Not one cell phone user has received a call on their cell phone asking them how they plan to vote as of today.

(emphasis mine)

Wow. If that’s true — and I should state up front that even people who geek out on this stuff are scrambling to find out if it is — it’s massively significant, because it implies that every telephone poll we’ve seen has been fundamentally flawed in its methodology, and therefore its results. It could even mean that some of the polling companies are setting themselves up for a replay of the infamous “Literary Digest” poll of 1936.

If you don’t know that story, the 1936 Literary Digest poll is the poll that essentially invented modern polling — not because it was a success, but because it was a spectacular failure. Here’s how it went down.

The national magazine Literary Digest ran a national survey every year asking people who they were going to vote for in the Presidential election. They conducted their survey by mailing postcards to a huge list of people — over 10 million — and more than 2 million people responded. (Modern polls usually only have 2,000 or so respondents at most.)

The theory the pollsters operated under was that, if you wanted accurate results, you had to get the largest possible cross-section of the voting public. And for a long time, it worked — the Literary Digest poll had picked the winner in every election they ran it for, from 1916 on. So in 1936, when the magazine announced that Republican Alf Landon would unseat incumbent Democrat Franklin Roosevelt, people paid attention.
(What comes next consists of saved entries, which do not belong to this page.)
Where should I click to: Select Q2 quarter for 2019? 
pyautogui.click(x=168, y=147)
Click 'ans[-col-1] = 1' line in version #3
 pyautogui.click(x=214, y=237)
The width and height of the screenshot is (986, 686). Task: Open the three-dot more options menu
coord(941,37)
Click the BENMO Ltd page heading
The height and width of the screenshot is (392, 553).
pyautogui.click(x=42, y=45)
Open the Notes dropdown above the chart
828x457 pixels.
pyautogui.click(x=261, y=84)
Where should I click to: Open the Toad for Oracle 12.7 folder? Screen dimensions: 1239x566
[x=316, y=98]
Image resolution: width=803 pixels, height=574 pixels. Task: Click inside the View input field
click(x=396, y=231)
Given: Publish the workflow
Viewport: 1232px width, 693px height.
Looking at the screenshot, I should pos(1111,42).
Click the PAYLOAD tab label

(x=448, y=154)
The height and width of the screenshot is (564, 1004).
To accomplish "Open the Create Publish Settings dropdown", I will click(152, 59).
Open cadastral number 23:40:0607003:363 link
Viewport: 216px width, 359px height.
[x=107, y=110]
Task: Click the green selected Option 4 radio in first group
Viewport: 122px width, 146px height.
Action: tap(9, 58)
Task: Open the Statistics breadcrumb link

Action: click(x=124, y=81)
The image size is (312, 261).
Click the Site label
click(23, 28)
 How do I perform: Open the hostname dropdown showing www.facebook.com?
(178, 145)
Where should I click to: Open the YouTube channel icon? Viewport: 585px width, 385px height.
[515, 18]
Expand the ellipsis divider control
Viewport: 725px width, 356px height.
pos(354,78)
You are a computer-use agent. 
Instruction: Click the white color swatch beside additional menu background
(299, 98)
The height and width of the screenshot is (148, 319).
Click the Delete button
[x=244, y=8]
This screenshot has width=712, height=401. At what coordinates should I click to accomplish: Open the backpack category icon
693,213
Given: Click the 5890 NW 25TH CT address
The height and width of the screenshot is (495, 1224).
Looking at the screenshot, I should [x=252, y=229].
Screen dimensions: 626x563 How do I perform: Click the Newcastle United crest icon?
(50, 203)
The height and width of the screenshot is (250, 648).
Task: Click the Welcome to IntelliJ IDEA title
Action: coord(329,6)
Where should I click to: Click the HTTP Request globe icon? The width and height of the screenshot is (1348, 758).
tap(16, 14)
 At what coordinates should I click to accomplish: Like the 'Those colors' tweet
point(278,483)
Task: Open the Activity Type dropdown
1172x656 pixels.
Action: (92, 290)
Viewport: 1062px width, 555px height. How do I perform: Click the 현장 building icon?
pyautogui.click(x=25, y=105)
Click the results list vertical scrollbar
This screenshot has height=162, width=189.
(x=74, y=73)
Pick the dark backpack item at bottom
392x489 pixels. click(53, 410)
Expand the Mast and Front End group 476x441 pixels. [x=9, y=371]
Not everyone agreed with the Digest, though. One who didn’t was an upstart pollster who claimed his new methods, which he called “scientific polling”, were more accurate than the Digest’s — and that they predicted that FDR would crush Landon. Nobody took young George Gallup seriously, though.

Until election day, that is, when the votes were tallied and FDR crushed Alf Landon in one of the biggest landslides in U.S. history. The Literary Digest poll was so discredited that the magazine became the butt of jokes across the country, and actually shut down not long thereafter.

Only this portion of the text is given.